++++ PAGE EXCERPT
11.5 Diagnosing the Mechanism

11.5.1 MAR vs. MNAR

The only true way to distinguish between MNAR and MAR is to measure some of that missing data.

It’s a common practice among professional surveyors to, for example, follow-up on a paper survey with phone calls to a group of the non-respondents and ask a few key survey items. This allows you to compare respondents to non-respondents.

If their responses on those key items differ by very much, that’s good evidence that the data are MNAR.

However in most missing data situations, we can’t get a hold of the missing data. So while we can’t test it directly, we can examine patterns in the data get an idea of what’s the most likely mechanism.

The first thing in diagnosing randomness of the missing data is to use your substantive scientific knowledge of the data and your field. The more sensitive the issue, the less likely people are to tell you. They’re not going to tell you as much about their cocaine usage as they are about their phone usage.

Likewise, many fields have common research situations in which non-ignorable data is common. Educate yourself in your field’s literature.

11.5.2 MCAR vs. MAR

There is a very useful test for MCAR, Little’s test.

A second technique is to create dummy variables for whether a variable is missing.

1 = missing 0 = observed

You can then run t-tests and chi-square tests between this variable and other variables in the data set to see if the missingness on this variable is related to the values of other variables.

For example, if women really are less likely to tell you their weight than men, a chi-square test will tell you that the percentage of missing data on the weight variable is higher for women than men.
++++++++
++++ EXCERPTED DATA
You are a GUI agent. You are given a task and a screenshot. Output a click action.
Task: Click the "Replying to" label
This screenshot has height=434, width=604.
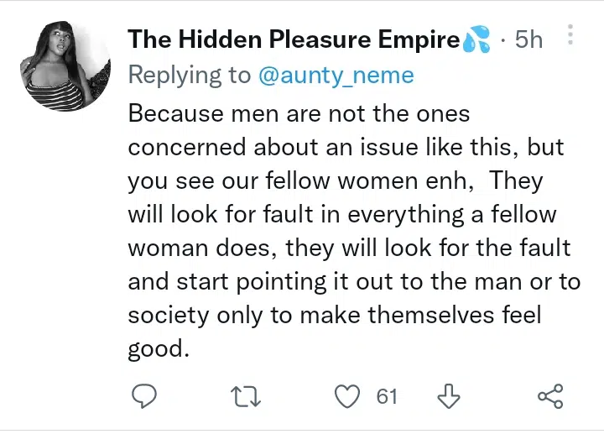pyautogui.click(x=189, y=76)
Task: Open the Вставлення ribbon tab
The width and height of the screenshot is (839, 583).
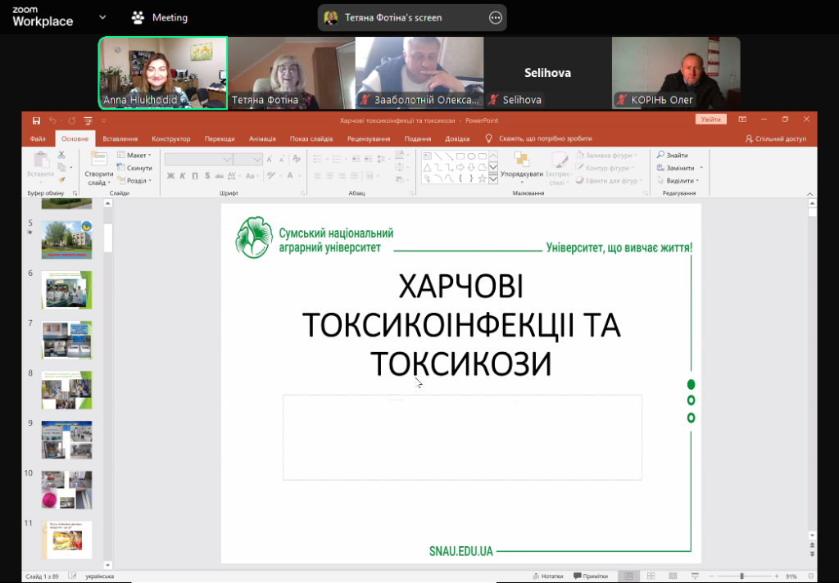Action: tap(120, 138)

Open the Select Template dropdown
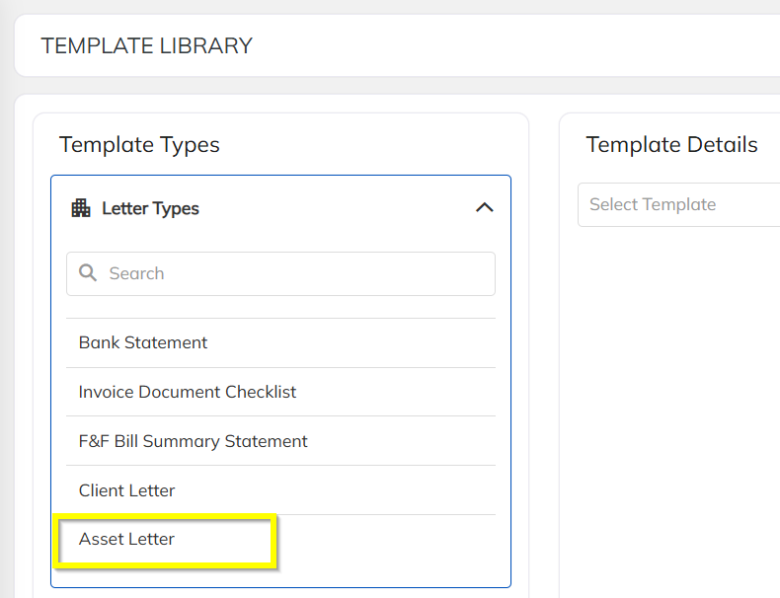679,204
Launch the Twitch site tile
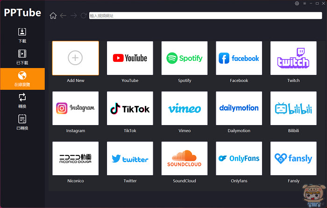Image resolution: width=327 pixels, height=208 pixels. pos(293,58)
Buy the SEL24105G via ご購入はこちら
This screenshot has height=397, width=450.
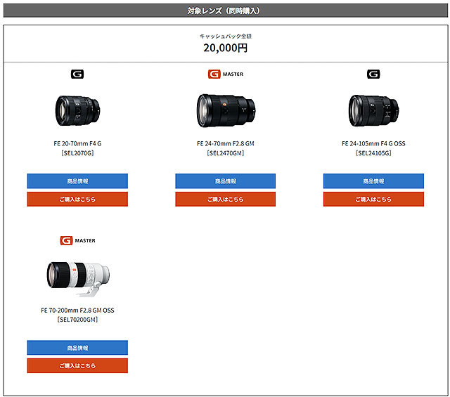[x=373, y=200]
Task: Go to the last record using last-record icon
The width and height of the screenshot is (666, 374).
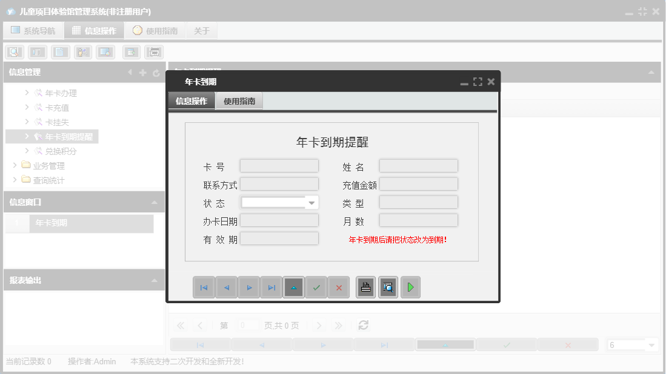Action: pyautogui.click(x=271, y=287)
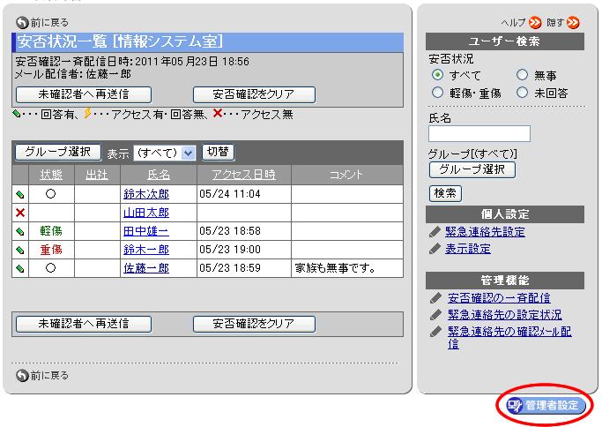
++++++++
■ **EXERCISE**
Write out, word for word, the stretch of the passage on diagnosing missing-data mechanisms that begins with "However in most" and ends with "their phone usage.".

■ **EXERCISE ANSWER**
However in most missing data situations, we can’t get a hold of the missing data. So while we can’t test it directly, we can examine patterns in the data get an idea of what’s the most likely mechanism.

The first thing in diagnosing randomness of the missing data is to use your substantive scientific knowledge of the data and your field. The more sensitive the issue, the less likely people are to tell you. They’re not going to tell you as much about their cocaine usage as they are about their phone usage.